● Exercise description: Return each entry word for word and skip its pictures.

Start of Block

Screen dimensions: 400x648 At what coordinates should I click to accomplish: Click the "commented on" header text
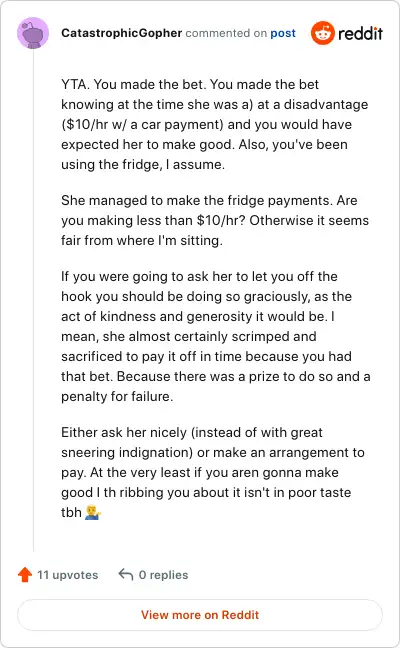coord(226,33)
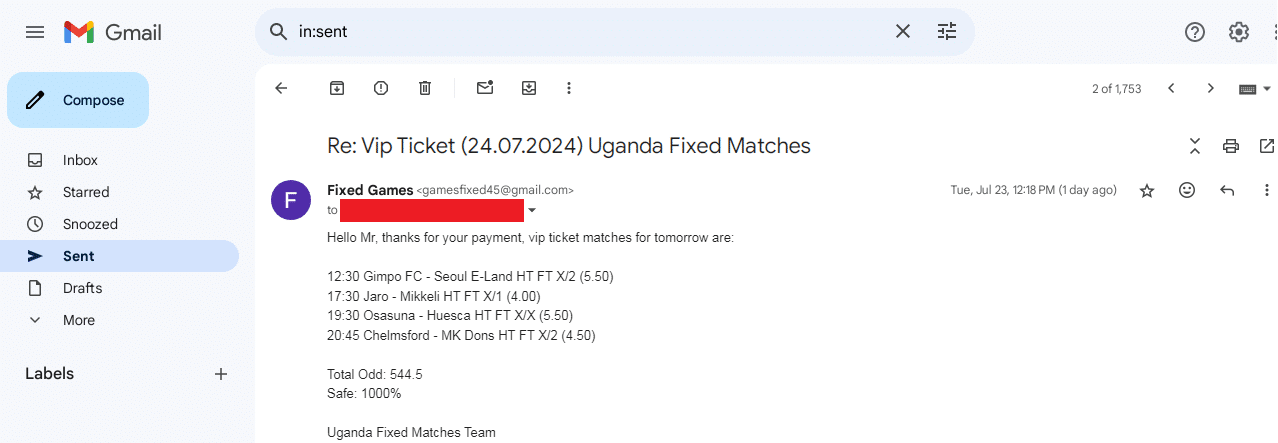Open the Inbox folder
Viewport: 1278px width, 443px height.
pos(80,160)
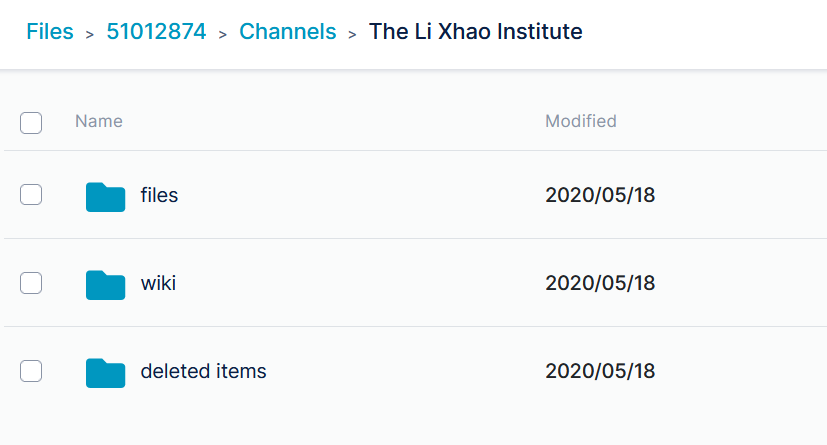Open the files folder icon

(x=105, y=197)
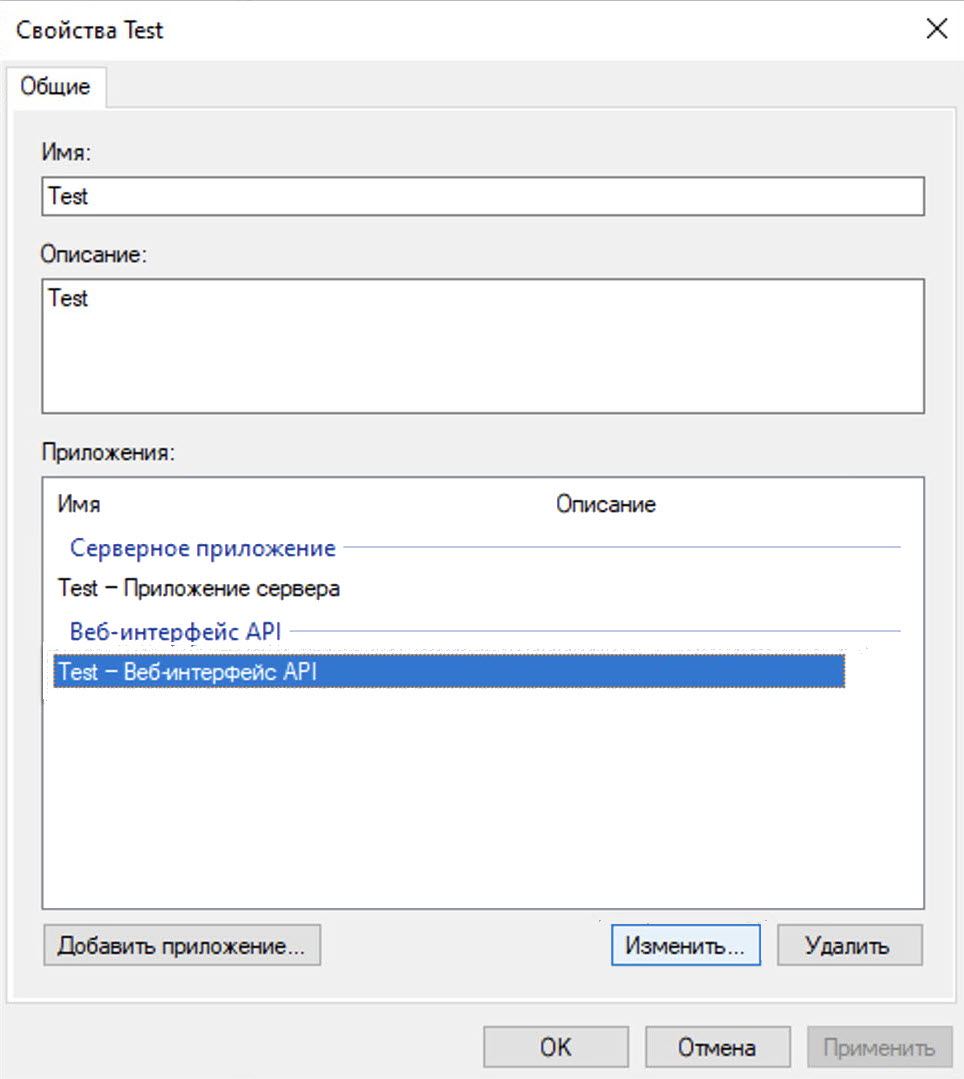
Task: Click the Имя column header in list
Action: [79, 504]
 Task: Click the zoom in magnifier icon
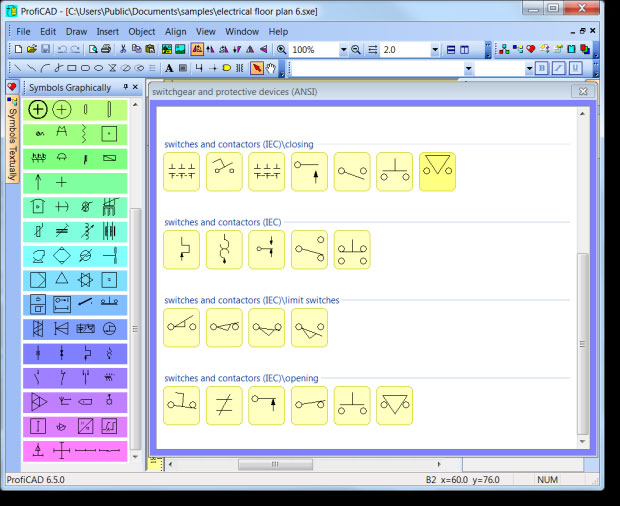pyautogui.click(x=282, y=49)
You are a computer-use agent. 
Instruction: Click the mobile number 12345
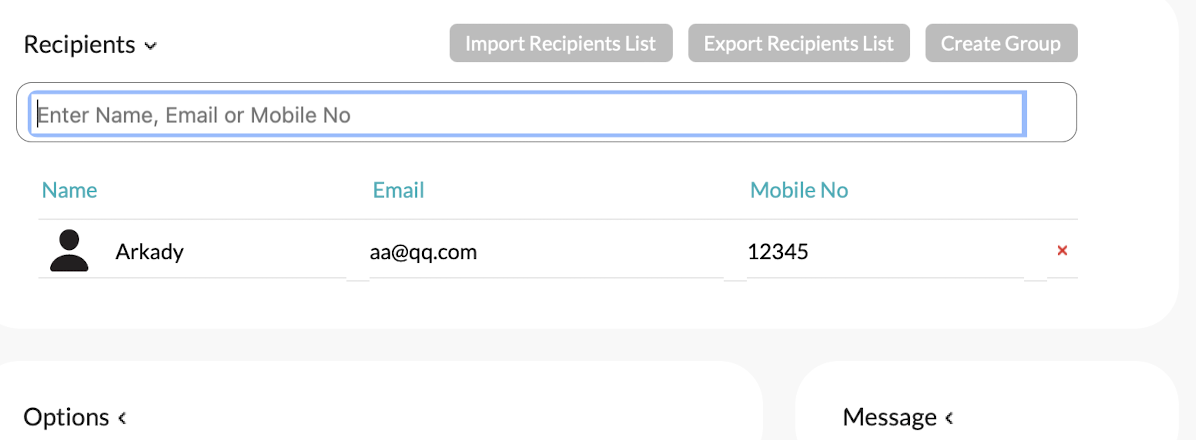coord(778,252)
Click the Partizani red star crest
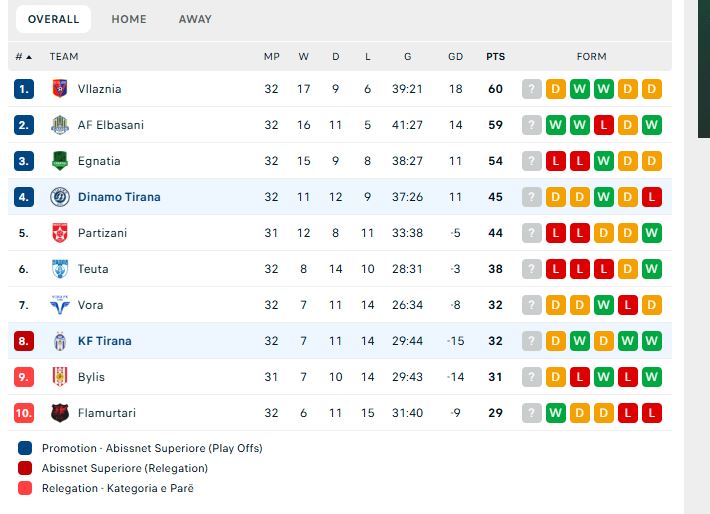Screen dimensions: 710x514 pyautogui.click(x=60, y=233)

End of Block

● Answer below:
Screen dimensions: 400x648 At what coordinates should I click to accomplish: Click the "commented on" header text
coord(226,33)
Open the Inbox folder
Viewport: 1278px width, 443px height.
pos(80,160)
Open the files folder icon

(x=105, y=197)
Task: Click the Имя column header in list
Action: [79, 504]
 Task: Click the zoom in magnifier icon
pyautogui.click(x=282, y=49)
You are a computer-use agent. 
Instruction: Click the mobile number 12345
coord(778,252)
Click the Partizani red star crest
Screen dimensions: 710x514 pyautogui.click(x=60, y=233)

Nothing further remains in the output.